# My colorado video



## chomps1211 (Mar 30, 2011)

Fixed that for ya!


----------



## mbe (Jan 17, 2017)

I cannot tell any advice as I lack any  But thanks for the video, I personally like to watch snowboarding videos!


----------



## ctoma (Aug 9, 2011)

One key component missing from this video: hot tub footage of that pizza-eating, beer-drinking, snowboarding hottie. Chest mount works great for this footage. Knee mount works well, too.


----------



## macheterider (Feb 21, 2018)

ctoma said:


> One key component missing from this video: hot tub footage of that pizza-eating, beer-drinking, snowboarding hottie. Chest mount works great for this footage. Knee mount works well, too.


Haha shiittt.. she is beautiful that's for sure. She spent the entire day at Copper working  but she was so amazing and was just happy that I was happy as it was my birthday. I'm in the middle of teaching her to ride this season. Thanks for watching!


----------



## macheterider (Feb 21, 2018)

chomps1211 said:


> Fixed that for ya!


Thanks bro! It wouldn't let me post a link due to my low post history, so I thought I was smart in getting around it, haha. Thanks for watching!


----------



## Snow Hound (Jul 21, 2012)

Looks like fun. Extra points for Gang Starr, would have been double for:

https://youtu.be/MWja8kE_TB4


----------



## Varza (Jan 6, 2013)

macheterider said:


> Haha shiittt.. she is beautiful that's for sure.
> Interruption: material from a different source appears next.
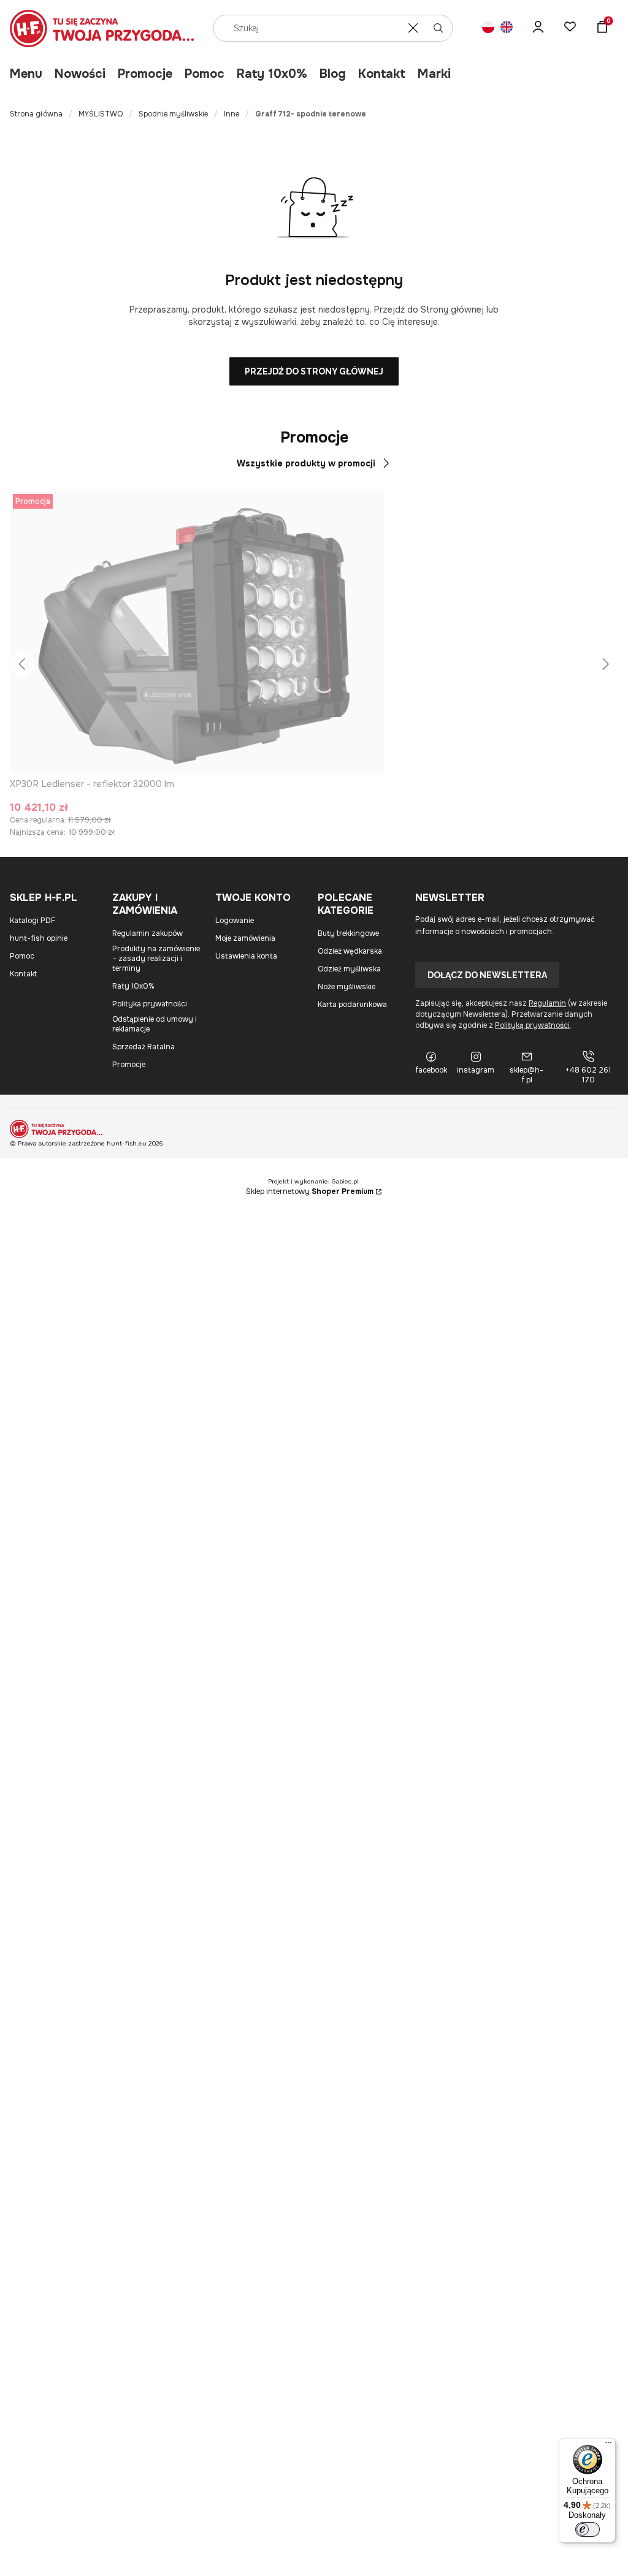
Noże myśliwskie (346, 987)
She spent the entire day at Copper working  but she was so amazing and was just happy that I was happy as it was my birthday. *I'm in the middle of teaching her to ride this season*. Thanks for watching!


I see trouble ahead...


----------



## macheterider (Feb 21, 2018)

Snow Hound said:


> Looks like fun. Extra points for Gang Starr, would have been double for:
> 
> https://youtu.be/MWja8kE_TB4


Hell yeah! Rest In Peace Guru:crying:


----------



## macheterider (Feb 21, 2018)

Varza said:


> I see trouble ahead...


Haha, what do you mean by that? It definitely takes patience, and also being able to accept that you took a trip to the mountain and aren't able to ride the way you normally do. Other than that it's actually quite fun and brings us closer as we have an activity that we can do together other than watch Netflix and eat pizza.


----------



## Varza (Jan 6, 2013)

macheterider said:


> Haha, what do you mean by that? It definitely takes patience, and also being able to accept that you took a trip to the mountain and aren't able to ride the way you normally do. Other than that it's actually quite fun and brings us closer as we have an activity that we can do together other than watch Netflix and eat pizza.
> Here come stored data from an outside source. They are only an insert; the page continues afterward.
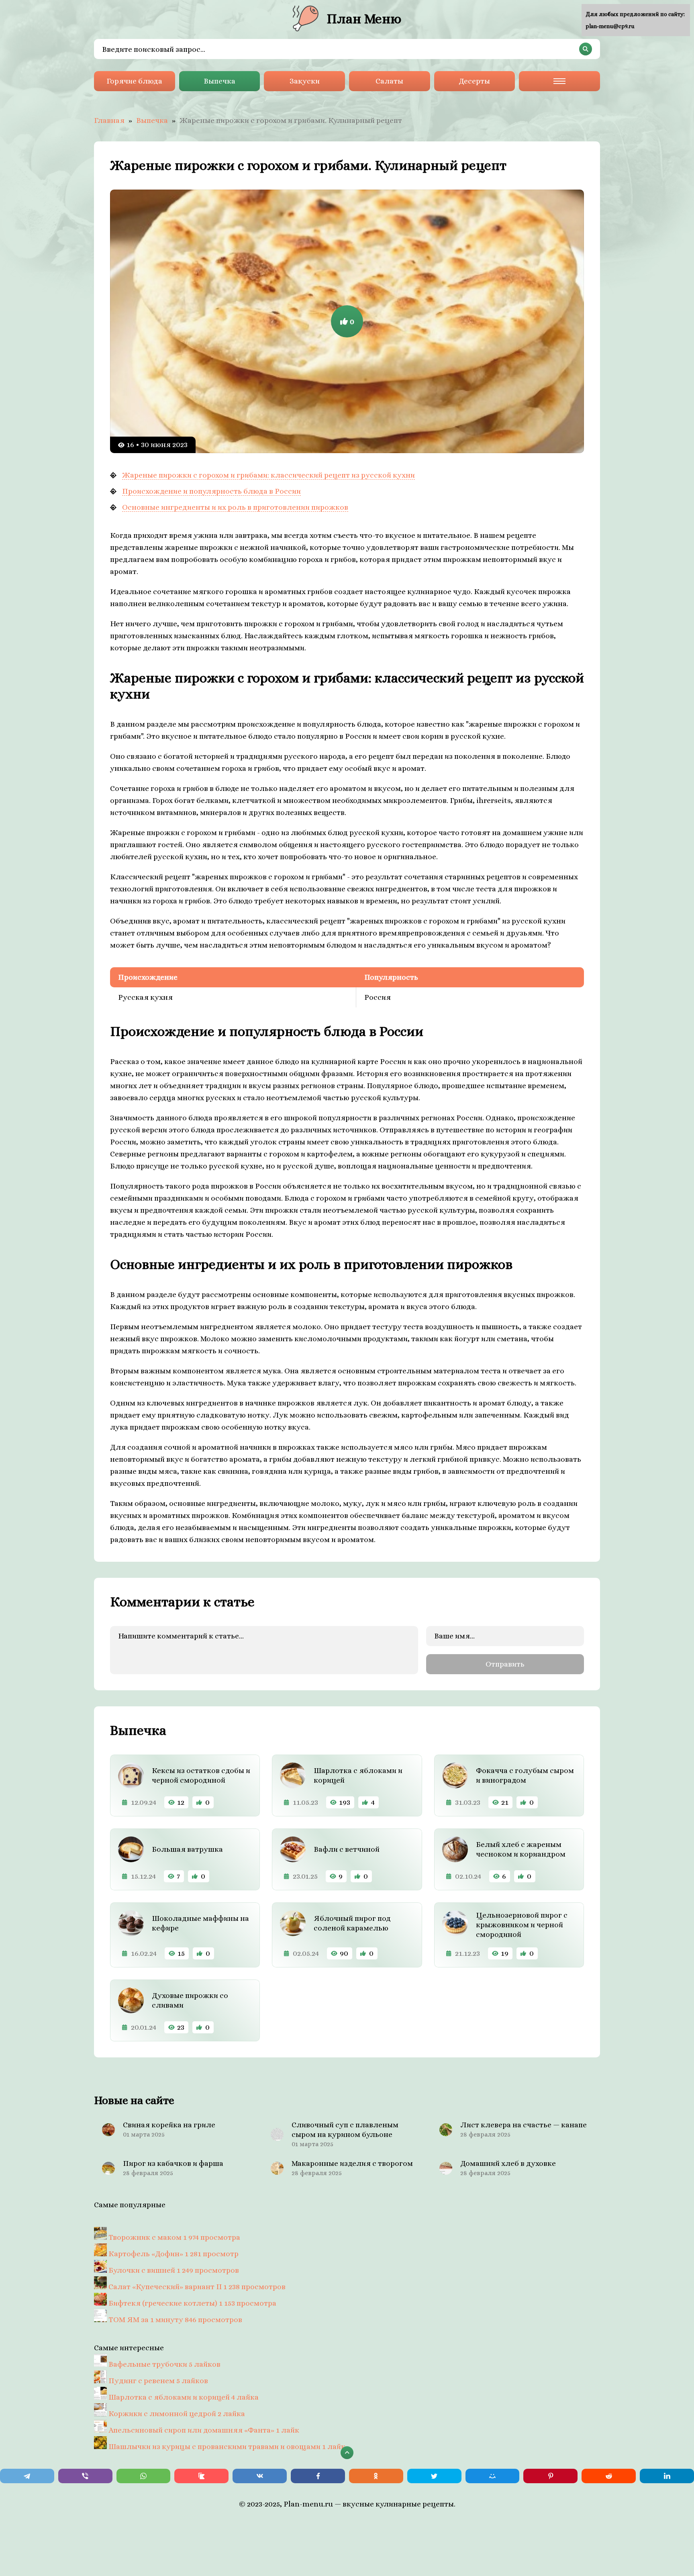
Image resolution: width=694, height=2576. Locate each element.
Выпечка (219, 81)
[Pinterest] (550, 2476)
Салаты (389, 81)
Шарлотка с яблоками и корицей (358, 1775)
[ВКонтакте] (260, 2476)
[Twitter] (434, 2476)
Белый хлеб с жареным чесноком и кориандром (520, 1849)
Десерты (474, 81)
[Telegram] (27, 2476)
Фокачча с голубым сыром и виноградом (525, 1775)
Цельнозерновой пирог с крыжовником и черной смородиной (521, 1925)
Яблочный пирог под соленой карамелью (352, 1923)
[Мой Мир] (492, 2476)
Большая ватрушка (187, 1849)
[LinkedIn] (667, 2476)
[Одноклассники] (376, 2476)
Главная (109, 120)
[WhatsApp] (143, 2476)
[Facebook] (318, 2476)
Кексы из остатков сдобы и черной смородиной (201, 1775)
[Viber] (85, 2476)
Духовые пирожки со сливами (190, 2000)
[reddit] (609, 2476)
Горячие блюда (134, 81)
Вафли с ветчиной (347, 1849)
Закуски (305, 81)
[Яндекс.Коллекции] (201, 2476)
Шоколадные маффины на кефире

1. While you maybe can ride, you aren't insta-qualified to teach others to ride. 
2. I've seen too many intermediate boyfriends trying to teach their girlfriends and it's the blind leading the blind! "you're doing great!" - she immediately falls. Makes me cringe every time. Skiers and boarders both. 
3. I've heard people complain about how "whenever I ski with a girl, she gets stuck, complains that "there's too much snow", blah blah, they suck". Me: "yeah, that's probably because the only instruction she ever got was from her boyfriend". See #1 & 2
4. The nature of your relationship. If you put her into a lesson, she will have qualified professional AND complete stranger telling her what to do. If it's you, then YOU are telling her what to do. Um, fun times?
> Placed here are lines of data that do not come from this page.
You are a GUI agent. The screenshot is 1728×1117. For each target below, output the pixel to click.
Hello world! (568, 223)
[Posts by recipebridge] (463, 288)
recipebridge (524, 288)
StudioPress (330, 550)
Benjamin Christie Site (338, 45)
She will improve faster, be able to join you on your runs and have WAY, WAAAAY more fun if you get her in lessons. Then you can ride with her as she practices the skills she learned.


----------



## macheterider (Feb 21, 2018)

Varza said:


> 1. While you maybe can ride, you aren't insta-qualified to teach others to ride.
> 2. I've seen too many intermediate boyfriends trying to teach their girlfriends and it's the blind leading the blind! "you're doing great!" - she immediately falls. Makes me cringe every time. Skiers and boarders both.
> 3. I've heard people complain about how "whenever I ski with a girl, she gets stuck, complains that "there's too much snow", blah blah, they suck". Me: "yeah, that's probably because the only instruction she ever got was from her boyfriend". See #1 & 2
> 4. The nature of your relationship. If you put her into a lesson, she will have qualified professional AND complete stranger telling her what to do. If it's you, then YOU are telling her what to do. Um, fun times?
> ...


Hmm, well alright then. She is definitely able to keep up well without any lessons and only teaching from me, but thanks for the advice, I think I get what you're trying to say... I taught myself, and would never put her through a lesson at the local mountain that we go to together, ha


----------



## Varza (Jan 6, 2013)

macheterider said:


> Hmm, well alright then. She is definitely able to keep up well without any lessons and only teaching from me, but thanks for the advice, I think I get what you're trying to say... I taught myself, and would never put her through a lesson at the local mountain that we go to together, ha


Well yes, some of it definitely does hinge on the quality of the ski school at the place you're at.


----------



## MaxCravesPow (Jan 1, 2018)

Looks pretty good man! Although I sure am glad very few east coasters bother to really ride trees or pow. Keeps me in fresh patches for long after a storm.


----------



## ramzi.sen (Feb 3, 2020)

Varza said:


> 1. While you maybe can ride, you aren't insta-qualified to teach others to ride.
> 2. I've seen too many intermediate boyfriends trying to teach their girlfriends and it's the blind leading the blind! "you're doing great!" - she immediately falls. Makes me cringe every time. Skiers and boarders both.
> 3. I've heard people complain about how "whenever I ski with a girl, she gets stuck, complains that "there's too much snow", blah blah, they suck". Me: "yeah, that's probably because the only instruction she ever got was from her boyfriend". See #1 & 2
> 4. The nature of your relationship. If you put her into a lesson, she will have qualified professional AND complete stranger telling her what to do. If it's you, then YOU are telling her what to do. Um, fun times?
> ...


thanks for the advice,she is definitely able to keep up well without any lessons and only teaching from me, but thanks again , I think I get what you're trying to say


----------



## ctoma (Aug 9, 2011)

Old thread, necromancer.


----------



## timmytard (Mar 19, 2009)

ctoma said:


> One key component missing from this video: hot tub footage of that pizza-eating, beer-drinking, snowboarding hottie. Chest mount works great for this footage. Knee mount works well, too.


Funny that's exactly what I was thinking as well.
I just skimmed through the rest of the video looking for more of her.
That mtn looks really flat.


TT


----------



## WigMar (Mar 17, 2019)

Winter Park is super flat. Lots of cat tracking everywhere.


----------